## Selected text

Immigrants The Answer To U.s. Housing Dilemmas (The slowing housing market has prompted just about every real estate and mortgage expert to chime in and try to find a solution to this seemingly growing problem.)
There is a surplus of homes on the market, and not enough potential buyers to even think about taking care of the problem.
So now forecasters and analysts are saying that immigrants could be the answer to all of our housing problems.
A September 10, 2006 article by Damon Darlin of The New York Times, “The immigration equation,” discusses how immigrants could be the key to getting our housing market back on its feet again.
“It’s often said that immigrants do the jobs Americans don’t want to do. They’ve just been assigned another task: Buy the homes of the baby boom generation. But this task is one that native-born Americans simply can’t do. There won’t be enough of them.”
“Many of the 78 million boomers, the first of whom turn 60 this year, will sell their property over the next two decades, says George Masnick, a research affiliate with the Joint Center for Housing Studies at Harvard University. What many boomers should be asking right now is who will buy their 34 million homes. The buyers may well be immigrants, and not necessarily legal ones (about 12 million of the 35 million foreign-born people in America are illegal immigrants, according to estimates from the Center for Immigration Studies, in Washington).”

## Data excerpt

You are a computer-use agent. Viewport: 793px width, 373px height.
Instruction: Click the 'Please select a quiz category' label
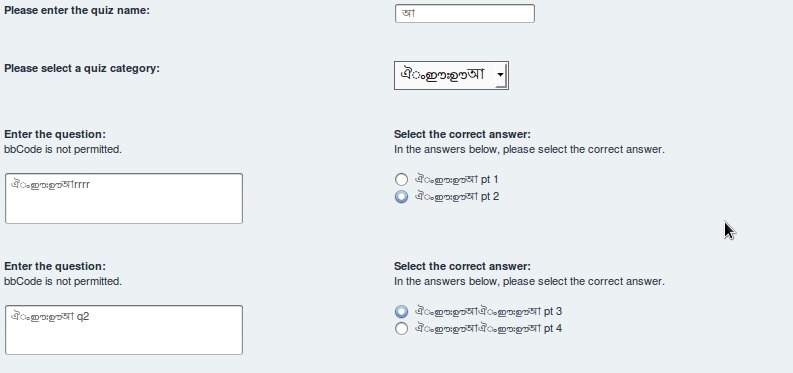(82, 68)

## Challenges
[a] Restate the passage on immigrants and housing, starting at "Immigrants The Answer" and ending at "of the problem.", with "glut" substituted for "surplus".
[b] Pick up the passage on immigrants and housing after its last sentence and write what comes next.

## The responses
[a]
Immigrants The Answer To U.s. Housing Dilemmas (The slowing housing market has prompted just about every real estate and mortgage expert to chime in and try to find a solution to this seemingly growing problem.)
There is a glut of homes on the market, and not enough potential buyers to even think about taking care of the problem.

[b]
The problem with the housing market right now is that there are not enough native-born Americans to buy all of the houses that are on the market or that are going on the market in the very near future.
With no demand for these homes, the prices will naturally fall continuing the reign of the buyer’s market. But luckily, everyone dreams of coming to America and there should be enough immigrants to get our market going again or at least save it from complete failure.
“He or she will be selling to what we today call a minority, though in many communities, whites may then be in the minority. ‘The immigrants will take up the slack,’ Myers says, ‘and it will be huge.’ The even better news, Masnick says, is that ‘the second-generation immigrants will hit the housing market just when they are needed most.’”
Analysts are already seeing good things happen in California, as more than 25 percent of the residents are immigrants. They are already staring to buy up real estate in many of California’s cities.
Although experts are seeing some progress in certain parts of the country, and it is quite possible it will spread to other parts of the country, nothing is set in stone.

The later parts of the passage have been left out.